* TASK DIRECTIONS: Of the entries below, return exactly those lines that fall between the one containing "Open project settings via the gear icon" and the one containing "The width and", the two end lines included.

* EXTRACTED MATERIAL:
**********
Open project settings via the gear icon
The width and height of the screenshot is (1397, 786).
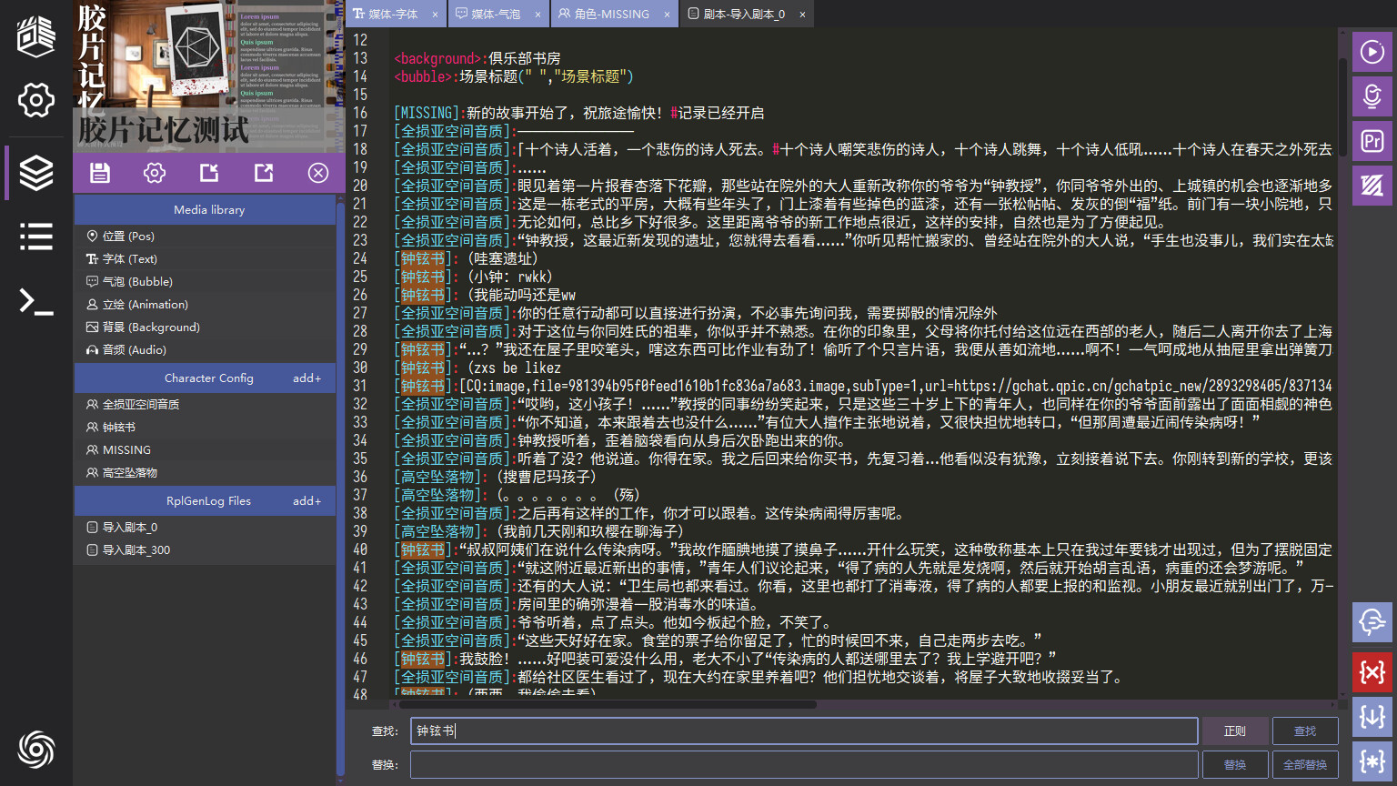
**********
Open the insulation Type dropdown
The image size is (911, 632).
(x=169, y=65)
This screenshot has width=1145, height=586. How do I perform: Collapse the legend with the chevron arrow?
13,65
**********
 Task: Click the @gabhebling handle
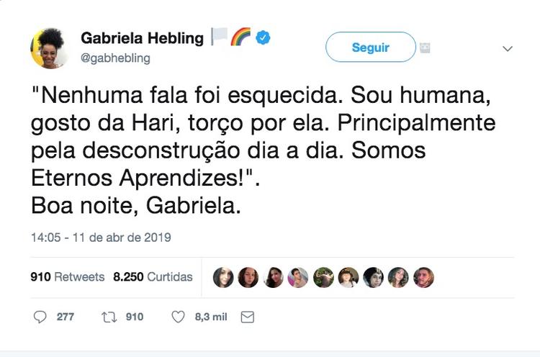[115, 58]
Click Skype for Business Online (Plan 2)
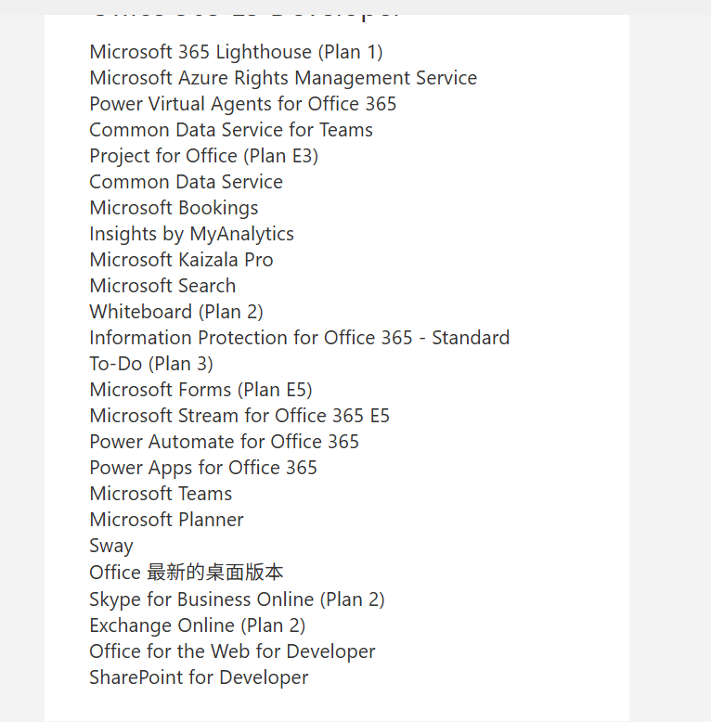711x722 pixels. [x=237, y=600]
**********
* RESULT OF THIS TASK:
Open project settings via the gear icon
The width and height of the screenshot is (1397, 786).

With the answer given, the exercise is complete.